Uganda Records 52,000 South Sudan Refugee Arrivals Top story

2250 Views Kampala, Uganda

In short
Most of the new arrivals from Yei say they received letters warning them to evacuate the town in anticipation of conflict between rebels and government forces.

Refugee flows from South Sudan into Uganda have doubled in the past ten days, growing to more than 52,000 people since violence escalated three weeks ago.

Most of the new arrivals are from Yei, a city that lies close to the borders of Uganda and the Democratic Republic of Congo. They say they received letters warning them to evacuate the town in anticipation of conflict between rebels and government forces. 

Others are from Eastern Equatorial, with smaller numbers from the capital Juba and Upper Nile state.

The refugees have also reported that armed groups operating across different parts of South Sudan are looting villages, murdering civilians and forcibly recruiting young men and boys into their ranks. They add that armed groups operating on roads to Uganda are preventing people from fleeing South Sudan.

Charlie Yaxley, the spokesperson of the United Nations High Commission for Refugees - UNHCR in Kampala says that many of the children registered at the reception centres have lost one, or both of their parents.

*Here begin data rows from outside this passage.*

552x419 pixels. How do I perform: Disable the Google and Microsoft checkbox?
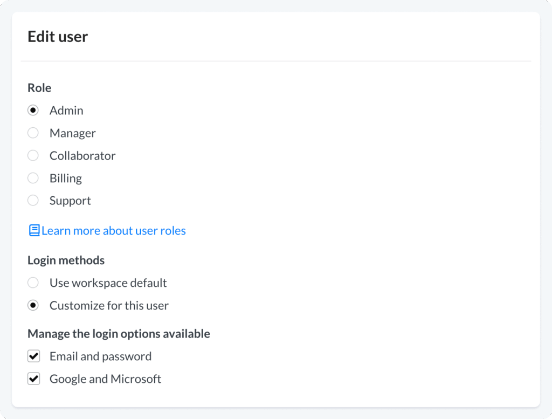34,379
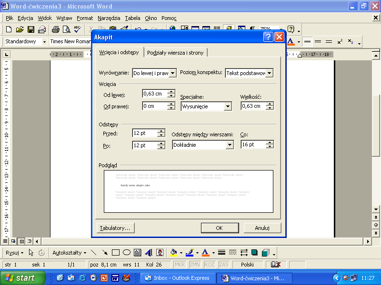Click the Save disk icon
The image size is (381, 285).
click(31, 29)
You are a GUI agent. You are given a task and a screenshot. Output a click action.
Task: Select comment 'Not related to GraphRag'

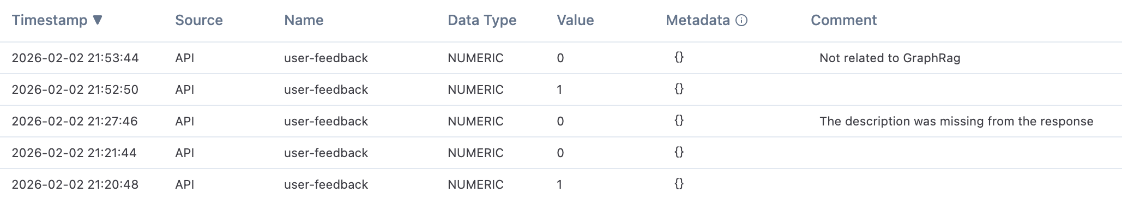pyautogui.click(x=890, y=58)
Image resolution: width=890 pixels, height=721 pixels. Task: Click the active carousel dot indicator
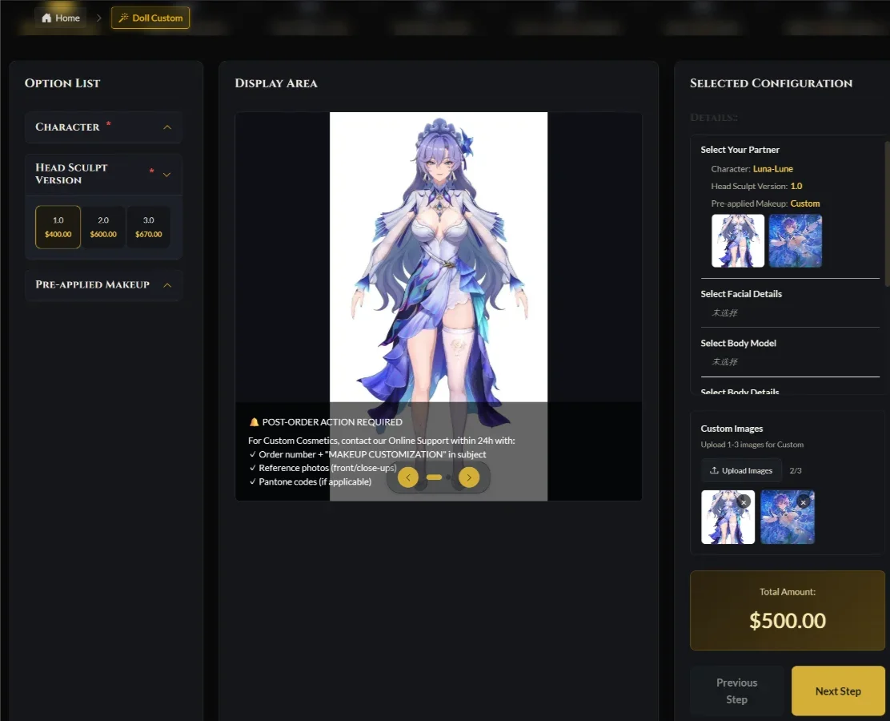435,477
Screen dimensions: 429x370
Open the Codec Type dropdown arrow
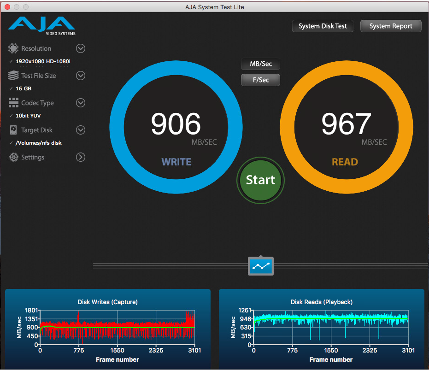tap(81, 103)
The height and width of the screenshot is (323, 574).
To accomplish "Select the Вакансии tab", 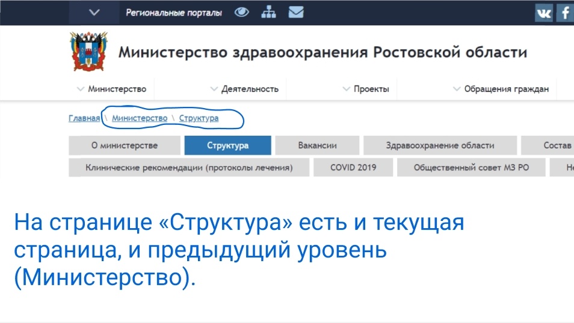I will [x=317, y=145].
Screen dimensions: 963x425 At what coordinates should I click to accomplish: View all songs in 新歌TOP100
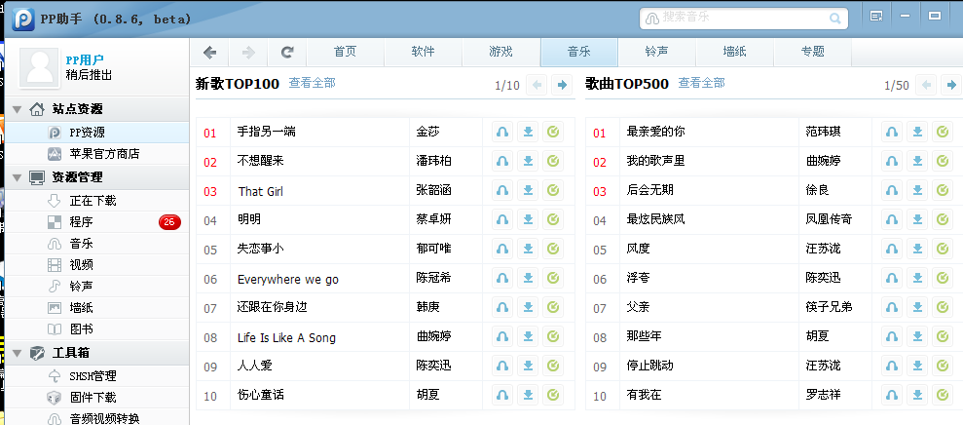coord(312,84)
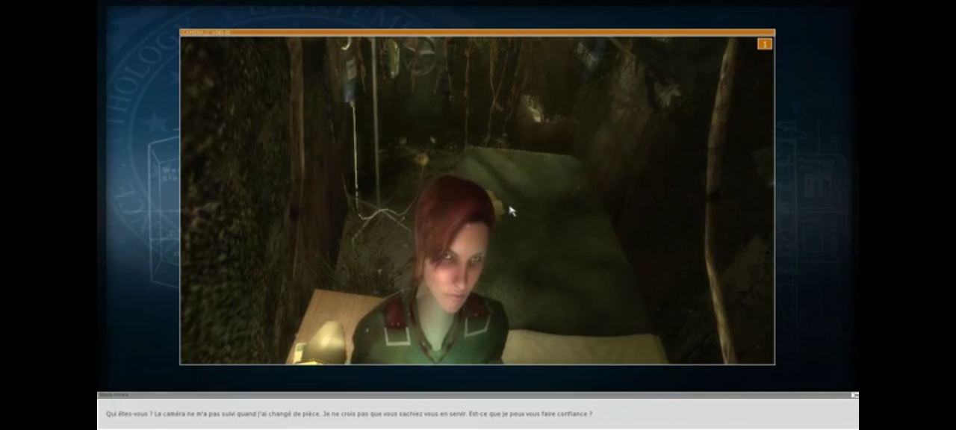Image resolution: width=956 pixels, height=430 pixels.
Task: Click the dark header strip above the dialogue text
Action: [478, 394]
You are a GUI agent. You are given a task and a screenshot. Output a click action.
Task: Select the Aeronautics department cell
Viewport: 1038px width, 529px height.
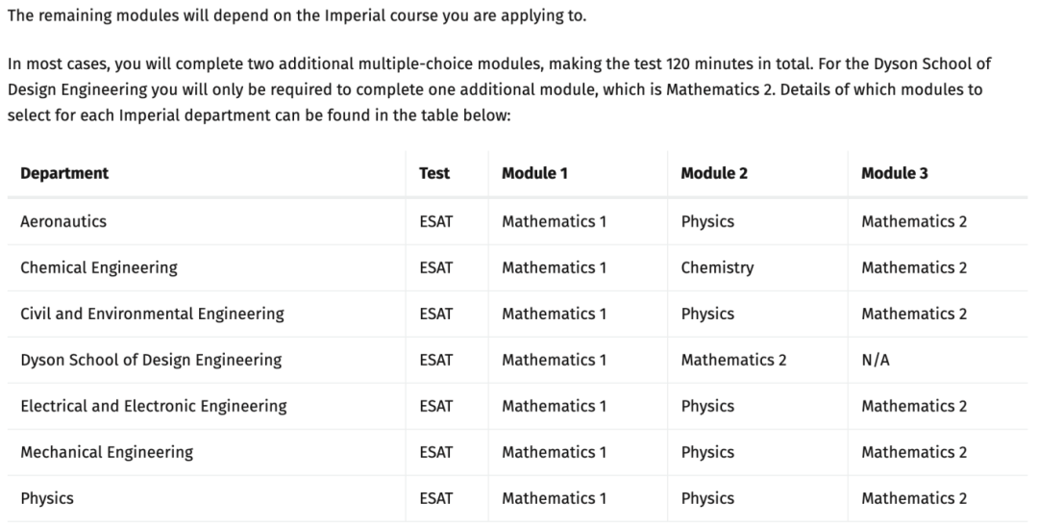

"Many took advantage of the opportunity to flee alongside Ugandan military convoys evacuating Ugandan nationals," Yaxley said in a statement issued this afternoon.

Kenya has also reported the arrival of 1,000 refugees in the same period, while 7,000 have fled to Khartoum. In total, 60,000 people have fled the country in less than one month, bringing the overall number of South Sudanese refugees in neighboring countries since December 2013 to nearly 900,000.  

Both Kenya and Uganda are reporting rising cases of severe malnutrition, particularly among very young children. Those found to be suffering are being placed on food nourishment programmes to bring them back to health.

Yaxley adds the generalized collapse in the protection of civilians is also affecting many of the 250,000 refugees, mainly from Sudan, Ethiopia, and the DRC.   Aid agencies are unable to provide urgent help to needy populations.

With over 2.6 million of its citizens forcibly displaced, the world's youngest nation currently ranks among the countries with the highest levels of conflict-induced population displacement globally. Half the population relies on humanitarian aid.